Praia (Cape Verde) (AFP) -
Cape Verde's prime minister declared victory Sunday after results showed his party on course to win legislative elections dominated by the Covid pandemic and its impact on a tourism-dependent economy.
'It's a great victory, the victory of Cape-Verde,' Ulisses Correia e Silva said as jubilant supporters gathered in front of his party's headquarters in the capital of Praia.
'We succeeded in convincing Cape Verdeans of the correctness of the government's conduct in a very difficult time and the correctness of our proposals for the future,' he added.
The 58-year-old leader's Movement for Democracy (MpD) -- in power since 2016 -- had won 36 of the 72 seats in the country's National Assembly by the end of the evening, according to results from 95 percent of polling stations tallied by the electoral commission.

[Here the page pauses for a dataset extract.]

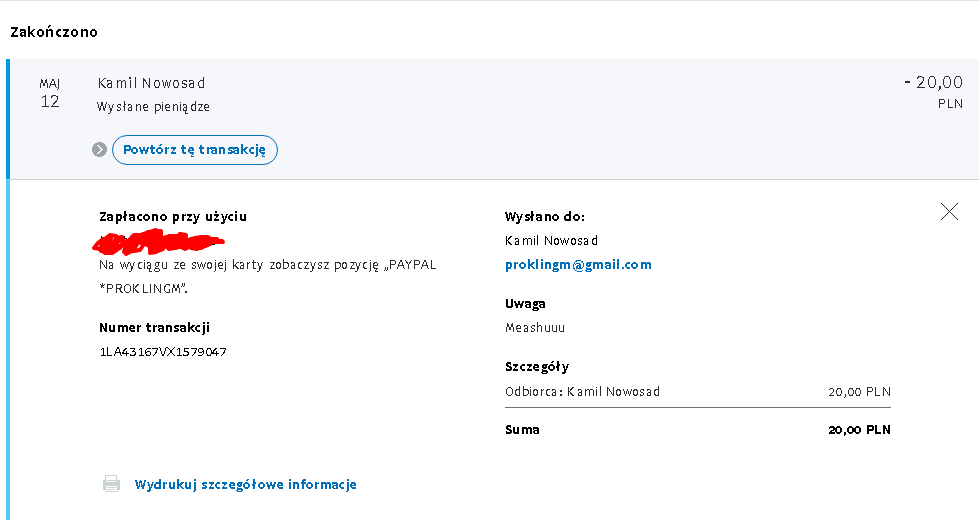The width and height of the screenshot is (979, 520).
Task: Click Powtórz tę transakcję button
Action: pyautogui.click(x=195, y=150)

The centre-right MpD, which held 40 seats in the outgoing parliament, could still win the 37 deputies needed for an absolute majority, as results for four seats devolved to overseas Cape Verdeans in the Americas, Europe and Africa have not yet been counted.
The MpD is nevertheless well ahead of the opposition African Party for the Independence of Cape Verde (PAICV), which ruled the former Portuguese colony when it was a one-party state, led by Janira Hopffer Almada.
Results suggested the party would win 26 seats, dashing the 42-year-old lawyer's hopes of becoming the country's first female leader.
After voting, Almada complained the ruling party continued campaigning after the official end of electioneering on Friday, calling it a 'grave violation'.
- 'Fight Covid and develop the economy' -
With foreign tourism accounting for roughly a quarter of the economy and visitors unable to come because of global pandemic restrictions, Cape Verde, with a population of 550,000, was plunged into a historic recession in 2020, when output shrank by 14.8 percent.
Both major parties have pledged measures to provide wide access to Covid-19 vaccinations and to diversify the economy.
'The priority for me is to re-elect the government, fight Covid and develop the economy and tourism,' said Luis Leit, 44, after voting in the capital Praia.
Although it lies around 600 kilometres (375 miles) off the coast of Senegal, Cape Verde has witnessed a surge in coronavirus infections.
With 189 cases per 100,000 inhabitants, the country had the highest rate in Africa, according to the Africa Centres for Disease Control and Prevention for the period from April 5 to 11.
Polling stations closed after 11 hours of voting, with just over 392,000 people registered to cast their ballots.
In a continent marked by political unrest, coups or monolithic rulers who have been in power for decades, the tiny Atlantic archipelago stands out as a model democracy.
It ranks just behind Mauritius as the most democratic country in sub-Saharan Africa in the Economist Intelligence Unit's 2020 Democracy Index.
One-party rule in Cape Verde was swept away in 1990, and the first multi-party elections were held the following year.
In 2016, the MpD ended the PAICV's 15-year run with a historic victory, gaining 40 of 72 seats in the National Assembly.
Cape Verde has a semi-parliamentary system in which the prime minister wields executive power while the president plays the part of arbitrator in the event of intractable disputes.
Elections for the presidency take place on October 17.